The two-year deal with First Student, Inc. is an extension to a contract that was first signed by the Elorza administration in 2015, meaning the city will have paid the company $60 million over five years when the agreement expires at the end of the 2019-20 school year.
In a separate action, the council approved a resolution calling for the school department to immediately prepare a request for proposal for the next bus contract, a process that officials estimate could take 18 months if the city is realistically going to find alternate suitors.
“We want to make sure the school department has enough time to go through the RFP process,” Councilwoman Nirva LaFortune, who serves as vice-chair of the council’s School Department Oversight Committee. LaFortune said the school department also needs time consider other options, like revisiting its policy around neighborhood schools.

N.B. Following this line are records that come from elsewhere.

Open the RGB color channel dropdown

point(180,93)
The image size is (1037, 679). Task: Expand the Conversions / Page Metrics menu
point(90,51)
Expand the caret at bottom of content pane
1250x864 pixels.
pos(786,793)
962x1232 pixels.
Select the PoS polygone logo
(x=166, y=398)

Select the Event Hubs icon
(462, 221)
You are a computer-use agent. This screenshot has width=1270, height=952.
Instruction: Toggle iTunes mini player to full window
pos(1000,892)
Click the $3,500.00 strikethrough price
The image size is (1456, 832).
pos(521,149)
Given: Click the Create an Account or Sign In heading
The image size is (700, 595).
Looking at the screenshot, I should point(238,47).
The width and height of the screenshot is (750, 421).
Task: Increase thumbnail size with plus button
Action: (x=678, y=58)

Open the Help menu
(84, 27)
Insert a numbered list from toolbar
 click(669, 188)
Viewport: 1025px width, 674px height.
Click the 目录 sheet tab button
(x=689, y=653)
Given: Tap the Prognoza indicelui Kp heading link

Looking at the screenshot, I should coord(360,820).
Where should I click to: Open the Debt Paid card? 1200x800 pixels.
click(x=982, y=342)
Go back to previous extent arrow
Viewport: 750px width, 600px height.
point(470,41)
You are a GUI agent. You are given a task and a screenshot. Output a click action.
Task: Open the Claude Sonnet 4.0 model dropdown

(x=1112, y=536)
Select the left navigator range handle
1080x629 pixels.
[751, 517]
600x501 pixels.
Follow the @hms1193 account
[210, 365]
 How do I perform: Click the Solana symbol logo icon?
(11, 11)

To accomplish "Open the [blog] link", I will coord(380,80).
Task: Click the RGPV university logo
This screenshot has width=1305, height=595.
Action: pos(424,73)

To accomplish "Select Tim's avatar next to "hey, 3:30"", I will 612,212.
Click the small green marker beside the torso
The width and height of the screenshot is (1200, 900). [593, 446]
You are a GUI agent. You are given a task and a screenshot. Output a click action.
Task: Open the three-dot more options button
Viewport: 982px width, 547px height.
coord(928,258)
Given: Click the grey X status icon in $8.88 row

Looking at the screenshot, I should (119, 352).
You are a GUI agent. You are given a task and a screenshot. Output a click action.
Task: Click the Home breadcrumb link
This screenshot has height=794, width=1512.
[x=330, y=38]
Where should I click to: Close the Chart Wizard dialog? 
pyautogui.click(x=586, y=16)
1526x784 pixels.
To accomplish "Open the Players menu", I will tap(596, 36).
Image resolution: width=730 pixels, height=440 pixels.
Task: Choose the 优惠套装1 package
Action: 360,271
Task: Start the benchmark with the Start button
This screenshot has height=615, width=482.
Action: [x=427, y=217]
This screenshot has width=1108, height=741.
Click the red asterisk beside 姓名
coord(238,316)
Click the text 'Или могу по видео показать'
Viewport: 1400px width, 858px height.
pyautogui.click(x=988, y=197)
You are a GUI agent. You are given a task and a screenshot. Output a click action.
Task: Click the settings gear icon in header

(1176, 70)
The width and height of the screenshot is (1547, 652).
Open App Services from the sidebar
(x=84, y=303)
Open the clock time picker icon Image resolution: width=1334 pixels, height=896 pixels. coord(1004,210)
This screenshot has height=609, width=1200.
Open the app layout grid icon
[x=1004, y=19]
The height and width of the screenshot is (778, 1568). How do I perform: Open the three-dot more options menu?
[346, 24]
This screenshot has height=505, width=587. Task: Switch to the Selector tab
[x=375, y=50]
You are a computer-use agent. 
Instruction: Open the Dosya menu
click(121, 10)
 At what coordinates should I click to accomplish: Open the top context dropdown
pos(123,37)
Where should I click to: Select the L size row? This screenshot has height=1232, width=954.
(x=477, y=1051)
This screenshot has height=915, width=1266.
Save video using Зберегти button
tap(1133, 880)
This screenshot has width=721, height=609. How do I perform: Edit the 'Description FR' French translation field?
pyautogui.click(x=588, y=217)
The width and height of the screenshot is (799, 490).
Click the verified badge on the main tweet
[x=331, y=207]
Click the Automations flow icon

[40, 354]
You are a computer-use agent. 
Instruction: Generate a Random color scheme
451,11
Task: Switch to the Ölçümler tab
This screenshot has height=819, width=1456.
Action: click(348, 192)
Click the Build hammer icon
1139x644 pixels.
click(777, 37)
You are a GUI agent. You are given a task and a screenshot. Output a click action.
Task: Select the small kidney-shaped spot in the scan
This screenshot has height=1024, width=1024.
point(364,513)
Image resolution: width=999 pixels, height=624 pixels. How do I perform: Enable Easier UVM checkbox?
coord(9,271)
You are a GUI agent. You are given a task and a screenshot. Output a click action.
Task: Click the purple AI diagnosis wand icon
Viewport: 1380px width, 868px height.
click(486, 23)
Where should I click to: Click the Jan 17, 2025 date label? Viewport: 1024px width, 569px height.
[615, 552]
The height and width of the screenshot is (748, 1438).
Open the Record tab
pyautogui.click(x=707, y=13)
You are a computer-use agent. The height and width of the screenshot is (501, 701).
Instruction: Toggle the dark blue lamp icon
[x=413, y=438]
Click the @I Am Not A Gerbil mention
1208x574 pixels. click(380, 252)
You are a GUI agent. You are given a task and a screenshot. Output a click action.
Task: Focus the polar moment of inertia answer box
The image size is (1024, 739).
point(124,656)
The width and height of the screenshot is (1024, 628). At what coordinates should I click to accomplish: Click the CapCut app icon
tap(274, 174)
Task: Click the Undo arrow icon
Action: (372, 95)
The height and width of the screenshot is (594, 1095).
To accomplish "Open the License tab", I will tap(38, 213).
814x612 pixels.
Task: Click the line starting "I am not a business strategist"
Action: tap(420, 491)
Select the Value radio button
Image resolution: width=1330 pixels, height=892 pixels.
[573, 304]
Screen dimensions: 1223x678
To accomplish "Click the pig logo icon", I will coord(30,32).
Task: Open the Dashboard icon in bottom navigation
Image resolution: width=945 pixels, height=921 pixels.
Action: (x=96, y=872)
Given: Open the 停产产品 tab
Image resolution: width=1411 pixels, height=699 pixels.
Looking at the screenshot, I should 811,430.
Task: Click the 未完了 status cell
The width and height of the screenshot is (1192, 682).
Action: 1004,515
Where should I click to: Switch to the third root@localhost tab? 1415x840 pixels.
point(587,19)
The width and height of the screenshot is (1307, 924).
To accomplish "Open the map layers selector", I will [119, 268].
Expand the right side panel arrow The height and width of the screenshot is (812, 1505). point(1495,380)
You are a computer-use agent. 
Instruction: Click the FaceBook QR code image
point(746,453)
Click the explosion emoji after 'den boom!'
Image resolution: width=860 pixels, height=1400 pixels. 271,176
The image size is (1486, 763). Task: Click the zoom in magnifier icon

The city’s contract with First Student is not being altered from the three-year deal that expired in August in any significant way, and still includes a “force majeure” provision that clears the company of responsibility for providing transportation to students in the event of a labor dispute. But because drivers have reached a four-year contract with First Student, they aren’t allowed to strike under state law.
The company’s drivers, members of the Teamsters Local 251, were on strike for 11 school days earlier this month until the two sides reached an agreement that includes a defined-contribution retirement fund for drivers that is controlled by the union. While the city did not have a say over those contract negotiations, Mayor Jorge Elorza did offer financial support to help close the deal. After the company faced public backlash, it declined to accept about $600,000 more from the city.
Some council members said they were hesitant to support the contract because of the way First Student handled the strike, but they voted for it to avoid any further disruption to students.
“First Student has been a bad actor in this process,” Councilman John Igliozzi told his colleagues. “That’s the bottom line.”